More Resources

The importance of sibling clustering for efficient bulkload of XML document trees.


by Kanne, Carl-Christian^Moerkotte, Guido
IBM Systems Journal • June, 2006 • Extensible markup language

INTRODUCTION

Loading large amounts of data which is already available in an external format is called a bulkload operation. In conventional database management systems (DBMSes), bulkloads are often used to initialize a database, for example, when introducing an application to DBMS usage or when importing data from a different DBMS or storage format.

In contrast, an XDS (XML Data Store) needs to support document imports as regular operations that are used very frequently by applications. Hence, the bulkload becomes a core function whose performance is a determinant of overall system performance; however, we could find very few publications that discuss efficient XML bulkload in large-scale XML data stores.

This paper attempts to mitigate this deficit by presenting the design and implementation of the bulkload component for the Natix XDS, a native XML data store developed at the University of Mannheim. (1) Besides requirements analysis and API (application programming interface) design, our main focus is the design of an efficient tree-partitioning algorithm that decomposes the logical XML document tree into subtrees, or clusters, that fit on a disk page. Such a clustering algorithm is needed not only in Natix, but in every XDS that provides native tree storage, such as IBM's System RX. (2)

Of particular concern is the number of clusters generated. When accessing the stored documents, intercluster navigation is much slower than intracluster navigation, often by several orders of magnitude. Even if access reordering techniques are used, (3) the number of clusters is a crucial factor for query performance. Hence, the bulkload algorithm must minimize the number of clusters generated.

Our main contributions are

1. a detailed requirements analysis for XML bulkload components,

2. an analysis of existing tree clustering algorithms,

3. a novel linear-time tree-clustering algorithm that generates up to 30 percent fewer clusters than the best known algorithms,

4. a description of the design and implementation of a concrete XML bulkloader, the Natix bulkload component, and

5. an evaluation of the Natix bulkload component.

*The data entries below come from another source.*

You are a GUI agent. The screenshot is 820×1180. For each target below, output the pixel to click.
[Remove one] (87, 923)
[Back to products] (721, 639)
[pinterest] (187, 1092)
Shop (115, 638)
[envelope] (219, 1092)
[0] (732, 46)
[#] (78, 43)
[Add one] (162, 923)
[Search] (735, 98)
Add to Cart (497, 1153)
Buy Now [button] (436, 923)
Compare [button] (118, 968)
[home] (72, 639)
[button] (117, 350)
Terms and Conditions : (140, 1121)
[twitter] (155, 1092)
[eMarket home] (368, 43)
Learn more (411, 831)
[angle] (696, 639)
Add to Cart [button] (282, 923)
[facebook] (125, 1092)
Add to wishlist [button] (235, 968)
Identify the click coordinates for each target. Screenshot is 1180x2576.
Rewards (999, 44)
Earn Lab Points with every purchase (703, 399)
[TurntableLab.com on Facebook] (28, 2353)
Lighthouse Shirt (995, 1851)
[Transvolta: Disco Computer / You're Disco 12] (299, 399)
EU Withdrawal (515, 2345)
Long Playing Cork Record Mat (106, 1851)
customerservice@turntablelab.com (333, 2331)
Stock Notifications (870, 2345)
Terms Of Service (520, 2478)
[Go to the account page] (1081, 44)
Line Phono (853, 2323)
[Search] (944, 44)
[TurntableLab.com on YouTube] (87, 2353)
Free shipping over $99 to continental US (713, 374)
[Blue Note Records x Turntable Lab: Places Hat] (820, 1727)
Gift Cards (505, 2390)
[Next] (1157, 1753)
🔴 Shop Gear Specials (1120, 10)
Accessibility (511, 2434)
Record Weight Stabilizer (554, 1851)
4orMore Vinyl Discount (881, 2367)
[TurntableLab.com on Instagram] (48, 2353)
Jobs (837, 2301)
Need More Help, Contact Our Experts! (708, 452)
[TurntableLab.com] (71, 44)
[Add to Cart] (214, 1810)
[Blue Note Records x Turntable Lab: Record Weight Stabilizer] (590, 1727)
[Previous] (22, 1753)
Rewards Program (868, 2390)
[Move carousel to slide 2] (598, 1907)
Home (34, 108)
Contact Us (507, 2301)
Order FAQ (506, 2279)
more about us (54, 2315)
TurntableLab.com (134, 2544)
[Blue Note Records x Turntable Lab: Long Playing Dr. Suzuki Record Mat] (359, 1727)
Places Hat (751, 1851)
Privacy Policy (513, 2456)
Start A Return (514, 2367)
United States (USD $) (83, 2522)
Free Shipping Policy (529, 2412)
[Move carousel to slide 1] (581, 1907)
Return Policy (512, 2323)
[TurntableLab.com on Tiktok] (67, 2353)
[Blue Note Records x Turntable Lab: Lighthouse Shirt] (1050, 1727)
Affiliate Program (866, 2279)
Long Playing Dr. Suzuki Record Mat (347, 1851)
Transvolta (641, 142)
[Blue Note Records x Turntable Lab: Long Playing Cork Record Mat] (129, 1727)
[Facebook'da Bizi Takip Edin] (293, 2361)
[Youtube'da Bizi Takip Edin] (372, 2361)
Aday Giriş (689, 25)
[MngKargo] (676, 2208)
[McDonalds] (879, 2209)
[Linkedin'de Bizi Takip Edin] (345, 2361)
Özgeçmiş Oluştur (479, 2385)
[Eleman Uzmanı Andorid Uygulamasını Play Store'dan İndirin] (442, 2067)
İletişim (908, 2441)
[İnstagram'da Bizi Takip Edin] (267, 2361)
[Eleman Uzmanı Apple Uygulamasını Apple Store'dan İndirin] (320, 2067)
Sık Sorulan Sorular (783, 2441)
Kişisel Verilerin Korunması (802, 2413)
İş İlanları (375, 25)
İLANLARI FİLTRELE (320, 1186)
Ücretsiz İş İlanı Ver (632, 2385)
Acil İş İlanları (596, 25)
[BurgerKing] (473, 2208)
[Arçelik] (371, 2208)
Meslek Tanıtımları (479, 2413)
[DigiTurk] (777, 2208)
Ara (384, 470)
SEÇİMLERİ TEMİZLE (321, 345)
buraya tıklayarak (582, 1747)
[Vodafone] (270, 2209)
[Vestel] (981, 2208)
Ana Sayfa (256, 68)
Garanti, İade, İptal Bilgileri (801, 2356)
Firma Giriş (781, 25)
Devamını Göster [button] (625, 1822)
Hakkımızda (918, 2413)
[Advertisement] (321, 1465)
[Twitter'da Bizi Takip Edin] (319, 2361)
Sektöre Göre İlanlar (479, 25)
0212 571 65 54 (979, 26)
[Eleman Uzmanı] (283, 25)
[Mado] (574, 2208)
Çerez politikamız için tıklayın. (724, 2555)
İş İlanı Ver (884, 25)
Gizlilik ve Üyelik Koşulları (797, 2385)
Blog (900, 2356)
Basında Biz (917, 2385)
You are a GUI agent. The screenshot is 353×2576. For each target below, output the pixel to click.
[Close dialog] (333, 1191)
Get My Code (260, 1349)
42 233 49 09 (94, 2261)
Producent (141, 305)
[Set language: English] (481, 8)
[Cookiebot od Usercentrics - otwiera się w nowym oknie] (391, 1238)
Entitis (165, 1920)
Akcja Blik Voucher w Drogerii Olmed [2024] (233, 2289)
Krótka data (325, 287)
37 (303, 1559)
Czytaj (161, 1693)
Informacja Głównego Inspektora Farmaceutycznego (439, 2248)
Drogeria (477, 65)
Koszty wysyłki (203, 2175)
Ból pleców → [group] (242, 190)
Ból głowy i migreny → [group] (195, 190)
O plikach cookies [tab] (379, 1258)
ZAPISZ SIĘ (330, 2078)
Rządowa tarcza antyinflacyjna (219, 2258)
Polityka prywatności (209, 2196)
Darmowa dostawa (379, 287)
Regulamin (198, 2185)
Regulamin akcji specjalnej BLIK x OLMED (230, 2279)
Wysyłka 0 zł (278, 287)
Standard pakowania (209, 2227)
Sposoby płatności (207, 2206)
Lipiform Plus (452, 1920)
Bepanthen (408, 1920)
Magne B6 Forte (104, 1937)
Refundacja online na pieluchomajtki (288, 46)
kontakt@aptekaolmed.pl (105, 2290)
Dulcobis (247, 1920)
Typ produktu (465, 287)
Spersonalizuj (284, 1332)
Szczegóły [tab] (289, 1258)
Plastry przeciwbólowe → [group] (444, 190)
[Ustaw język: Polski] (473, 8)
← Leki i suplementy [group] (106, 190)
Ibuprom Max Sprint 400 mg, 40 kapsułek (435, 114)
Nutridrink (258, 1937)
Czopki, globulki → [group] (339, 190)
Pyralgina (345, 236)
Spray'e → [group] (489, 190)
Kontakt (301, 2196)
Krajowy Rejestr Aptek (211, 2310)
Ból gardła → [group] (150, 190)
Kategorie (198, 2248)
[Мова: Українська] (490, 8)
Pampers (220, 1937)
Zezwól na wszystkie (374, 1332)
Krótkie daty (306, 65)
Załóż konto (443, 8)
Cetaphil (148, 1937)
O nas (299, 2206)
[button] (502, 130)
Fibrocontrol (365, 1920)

The rest of this paper is organized as follows. In the next section, "XML storage," we give a brief overview of native tree storage in Natix. Next, in the section "Requirements," we analyze the requirements an XML bulkload component must meet. Then, in "Tree-clustering algorithms," we discuss existing tree-clustering algorithms with respect to these requirements. In the section "Natix bulkload component," we describe the interface and the implementation of the bulkload component. This section also covers our novel tree-clustering algorithm. In the section "Evaluation," we provide our experimental results, including a comparison with the bulkload performance of other XML storage systems. Our concluding remarks are presented in the last section.

XML STORAGE

The design of the bulkload component is strongly influenced by the format used for storing XML data in the XDS. A suitable format for an enterprise-level XDS must efficiently support bulkloads, incremental updates, synchronization, and recovery. In this section, we briefly review the Natix format for storing XML data (for details, refer to References 1, 4, and 5). Similar formats are also used in other XDSes, such as IBM's System RX. (2)

Logical tree model

The interface to our core storage engine uses a simple, general logical tree model with only two node types and no XML-specific constructs, such as attributes. This model enables a simple engine design and is easily mapped to concrete XML models such as the Document Object Model (DOM) or the simple API for XML (SAX), as explained in the next subsection.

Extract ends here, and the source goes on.